Sexta-Feira, 19 de Janeiro de 2018 |

Colunista


Sabendo Direito


Eduardo Fraga



Direitos trabalhistas e previdenciários para os portadores do vírus HIV/ AIDS

Na ultima coluna tivemos uma serie de informações sobre direitos dos portadores do vírus HIV, e hoje não será diferente, dando um enfoque maior aos direitos trabalhistas e previdenciários do soro positivo.

O cidadão diagnosticado com o vírus HIV possui direitos previstos em lei. Um dos principais deles é a garantia contra o preconceito e a discriminação, prevista no artigo 5° da Constituição Federal, que determina que “Todos são iguais perante a lei, sem distinção de qualquer natureza (...)”.
Portanto, ninguém poderá ser submetido a nenhum tipo de constrangimento em razão de ser portador do vírus HIV, tendo direito a manter em sigilo a sua condição no ambiente de trabalho, como também em exames admissionais, periódicos ou demissionais. Ninguém é obrigado a contar sua sorologia, senão em virtude da lei. A lei, por sua vez, só obriga a realização do teste nos casos de doação de sangue, órgãos e esperma. A exigência de exame para admissão, permanência ou demissão por razão da sorologia positiva para o HIV é ilegal e constitui ato de discriminação. No caso de discriminação no trabalho, por parte de empresa privada, recomenda-se registrar o ocorrido na Delegacia do Trabalho mais próxima.

Dispensa discriminatória

Em caráter de exceção à regra geral, o empregador que dispensa empregado portador do vírus HIV ou outra doença grave que causa estigma ou preconceito deve justificar a dispensa, sob pena de a mesma ser presumidamente discriminatória. No caso de ser reconhecida a dispensa discriminatória, o empregado terá direito à reintegração ao emprego e será indenizado pelo período que esteve afastado.

Auxílio-doença

Esse benefício é concedido a qualquer cidadão brasileiro que seja segurado e que não possa trabalhar por conta de doença ou acidente por mais de 15 dias consecutivos. A pessoa que vive com HIV/AIDS ou com hepatopatia grave terá direito ao benefício sem a necessidade de cumprir o prazo mínimo de contribuição e desde que tenha qualidade de segurado. O auxílio-doença deixa de ser pago quando o segurado recupera a capacidade e retorna ao trabalho ou quando o benefício se transforma em aposentadoria por invalidez. Nesses casos, a concessão de auxílio-doença ocorrerá após comprovação da incapacidade em exame médico pericial da Previdência Social.

Aposentadoria por invalidez

As pessoas que vivem com HIV/AIDS ou com hepatopatia grave têm direito a esse benefício, mas precisam passar por perícia médica de dois em dois anos, se não, o benefício é suspenso.
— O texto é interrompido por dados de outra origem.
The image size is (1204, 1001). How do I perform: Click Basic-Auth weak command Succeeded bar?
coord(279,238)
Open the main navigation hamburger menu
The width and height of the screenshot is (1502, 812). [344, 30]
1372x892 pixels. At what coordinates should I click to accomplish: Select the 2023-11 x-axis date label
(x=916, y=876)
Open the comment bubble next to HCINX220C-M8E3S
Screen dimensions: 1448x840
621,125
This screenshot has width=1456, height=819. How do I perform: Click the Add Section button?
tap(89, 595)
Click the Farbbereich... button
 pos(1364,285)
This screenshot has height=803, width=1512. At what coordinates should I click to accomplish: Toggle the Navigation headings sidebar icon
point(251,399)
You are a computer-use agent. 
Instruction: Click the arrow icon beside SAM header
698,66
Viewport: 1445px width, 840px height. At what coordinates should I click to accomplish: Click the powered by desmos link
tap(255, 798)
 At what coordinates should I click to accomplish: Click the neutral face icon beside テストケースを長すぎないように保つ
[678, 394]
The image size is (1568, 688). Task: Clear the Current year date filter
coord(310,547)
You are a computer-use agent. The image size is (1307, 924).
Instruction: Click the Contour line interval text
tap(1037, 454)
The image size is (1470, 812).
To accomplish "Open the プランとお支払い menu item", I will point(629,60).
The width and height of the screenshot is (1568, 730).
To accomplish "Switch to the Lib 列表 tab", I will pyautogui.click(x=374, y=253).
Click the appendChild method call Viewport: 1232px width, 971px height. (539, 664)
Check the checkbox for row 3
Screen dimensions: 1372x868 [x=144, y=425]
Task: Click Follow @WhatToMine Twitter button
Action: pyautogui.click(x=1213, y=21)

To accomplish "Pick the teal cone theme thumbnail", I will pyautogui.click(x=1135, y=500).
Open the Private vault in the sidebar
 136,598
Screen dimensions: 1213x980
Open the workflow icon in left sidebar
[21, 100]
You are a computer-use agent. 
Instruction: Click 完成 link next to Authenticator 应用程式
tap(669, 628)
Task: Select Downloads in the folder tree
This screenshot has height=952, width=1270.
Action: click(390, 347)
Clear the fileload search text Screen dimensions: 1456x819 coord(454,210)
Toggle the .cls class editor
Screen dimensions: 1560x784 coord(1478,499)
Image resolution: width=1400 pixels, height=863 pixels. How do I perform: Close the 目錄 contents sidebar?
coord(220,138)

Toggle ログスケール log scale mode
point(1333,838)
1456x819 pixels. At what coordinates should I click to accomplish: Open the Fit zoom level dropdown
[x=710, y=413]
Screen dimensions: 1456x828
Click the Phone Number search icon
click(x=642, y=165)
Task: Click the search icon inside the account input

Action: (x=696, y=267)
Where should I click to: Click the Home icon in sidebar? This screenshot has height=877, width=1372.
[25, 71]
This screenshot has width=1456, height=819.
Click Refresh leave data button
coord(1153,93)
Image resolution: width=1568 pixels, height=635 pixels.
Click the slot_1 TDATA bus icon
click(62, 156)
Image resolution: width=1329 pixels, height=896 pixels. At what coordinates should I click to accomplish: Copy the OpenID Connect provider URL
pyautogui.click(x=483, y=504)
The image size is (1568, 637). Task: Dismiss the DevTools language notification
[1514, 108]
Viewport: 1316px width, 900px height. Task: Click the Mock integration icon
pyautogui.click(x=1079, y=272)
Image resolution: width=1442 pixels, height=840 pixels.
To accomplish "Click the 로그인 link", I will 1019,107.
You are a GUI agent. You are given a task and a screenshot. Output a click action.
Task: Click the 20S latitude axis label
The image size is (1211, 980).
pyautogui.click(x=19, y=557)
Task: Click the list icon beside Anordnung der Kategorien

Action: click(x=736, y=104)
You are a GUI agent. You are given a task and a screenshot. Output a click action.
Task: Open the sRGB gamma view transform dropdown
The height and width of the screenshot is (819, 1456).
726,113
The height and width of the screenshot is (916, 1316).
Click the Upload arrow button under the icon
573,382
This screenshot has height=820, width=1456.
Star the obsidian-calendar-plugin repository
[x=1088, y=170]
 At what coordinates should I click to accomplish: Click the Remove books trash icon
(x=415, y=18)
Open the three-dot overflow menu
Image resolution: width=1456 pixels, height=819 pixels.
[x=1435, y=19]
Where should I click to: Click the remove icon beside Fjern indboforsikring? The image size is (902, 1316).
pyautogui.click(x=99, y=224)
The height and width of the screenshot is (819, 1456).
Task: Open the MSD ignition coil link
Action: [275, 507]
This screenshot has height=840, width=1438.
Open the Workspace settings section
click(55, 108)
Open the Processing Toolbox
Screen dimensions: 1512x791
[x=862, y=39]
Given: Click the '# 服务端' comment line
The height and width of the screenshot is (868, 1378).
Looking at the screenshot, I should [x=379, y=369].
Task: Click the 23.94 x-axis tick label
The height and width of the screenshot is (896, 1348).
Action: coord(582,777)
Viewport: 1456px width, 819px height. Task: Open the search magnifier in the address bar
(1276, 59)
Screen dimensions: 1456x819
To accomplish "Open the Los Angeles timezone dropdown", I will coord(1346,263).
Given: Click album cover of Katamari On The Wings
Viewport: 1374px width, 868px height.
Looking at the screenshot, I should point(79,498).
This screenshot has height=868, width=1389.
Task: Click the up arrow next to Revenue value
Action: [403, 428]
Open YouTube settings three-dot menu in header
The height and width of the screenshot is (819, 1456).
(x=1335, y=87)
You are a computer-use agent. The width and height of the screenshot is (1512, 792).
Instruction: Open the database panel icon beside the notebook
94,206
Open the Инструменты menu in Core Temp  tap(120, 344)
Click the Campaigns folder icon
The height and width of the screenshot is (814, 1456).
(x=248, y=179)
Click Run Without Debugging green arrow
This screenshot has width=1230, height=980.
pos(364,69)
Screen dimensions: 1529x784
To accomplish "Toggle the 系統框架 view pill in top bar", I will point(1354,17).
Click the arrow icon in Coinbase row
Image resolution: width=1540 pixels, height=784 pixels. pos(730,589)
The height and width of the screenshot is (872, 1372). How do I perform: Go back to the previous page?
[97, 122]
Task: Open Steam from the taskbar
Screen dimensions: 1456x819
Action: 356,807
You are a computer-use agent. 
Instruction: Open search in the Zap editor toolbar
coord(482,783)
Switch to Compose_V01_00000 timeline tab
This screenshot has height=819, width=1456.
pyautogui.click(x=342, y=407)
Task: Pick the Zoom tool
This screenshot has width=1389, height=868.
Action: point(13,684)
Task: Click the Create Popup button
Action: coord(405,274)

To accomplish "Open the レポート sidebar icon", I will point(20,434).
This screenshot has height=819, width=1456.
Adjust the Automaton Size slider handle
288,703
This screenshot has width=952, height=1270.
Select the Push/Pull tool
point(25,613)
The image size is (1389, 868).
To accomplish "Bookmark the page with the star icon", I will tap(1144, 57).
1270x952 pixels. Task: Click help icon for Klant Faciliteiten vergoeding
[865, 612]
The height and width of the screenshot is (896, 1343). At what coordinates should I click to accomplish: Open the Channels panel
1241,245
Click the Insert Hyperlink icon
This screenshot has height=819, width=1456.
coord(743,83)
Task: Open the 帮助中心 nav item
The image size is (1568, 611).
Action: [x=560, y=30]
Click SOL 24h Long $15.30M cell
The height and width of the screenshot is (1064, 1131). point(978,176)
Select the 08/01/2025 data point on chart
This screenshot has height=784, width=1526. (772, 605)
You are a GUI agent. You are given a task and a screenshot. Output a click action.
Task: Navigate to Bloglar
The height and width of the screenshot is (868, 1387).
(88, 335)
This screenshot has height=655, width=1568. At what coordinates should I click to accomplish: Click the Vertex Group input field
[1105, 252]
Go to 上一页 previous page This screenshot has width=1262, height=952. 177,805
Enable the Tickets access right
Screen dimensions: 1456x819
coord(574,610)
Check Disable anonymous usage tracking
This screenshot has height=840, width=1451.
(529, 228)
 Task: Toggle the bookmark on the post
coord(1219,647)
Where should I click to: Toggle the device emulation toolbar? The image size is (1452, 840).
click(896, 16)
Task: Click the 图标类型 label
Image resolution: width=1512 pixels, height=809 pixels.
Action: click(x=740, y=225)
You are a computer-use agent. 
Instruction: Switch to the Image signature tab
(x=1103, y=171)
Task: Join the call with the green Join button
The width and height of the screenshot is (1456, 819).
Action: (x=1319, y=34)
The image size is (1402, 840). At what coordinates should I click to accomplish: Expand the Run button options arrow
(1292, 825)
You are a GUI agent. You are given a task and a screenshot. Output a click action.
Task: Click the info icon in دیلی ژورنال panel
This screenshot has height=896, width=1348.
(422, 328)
A aposentadoria deixa de ser paga quando o segurado recupera a capacidade e volta ao trabalho. Para ter direito ao benefício, o trabalhador tem que contribuir para a Previdência Social por no mínimo 12 meses, no caso de doença.

Saque do FGTS

É possível o saque integral do Fundo de Garantia por Tempo de Serviço (FGTS) em razão de doença grave, entre elas o HIV/AIDS. As pessoas vivendo com HIV/AIDS ou a pessoa que possui dependente vivendo com HIV/AIDS pode requerer junto à Caixa Econômica Federal o saque do FGTS.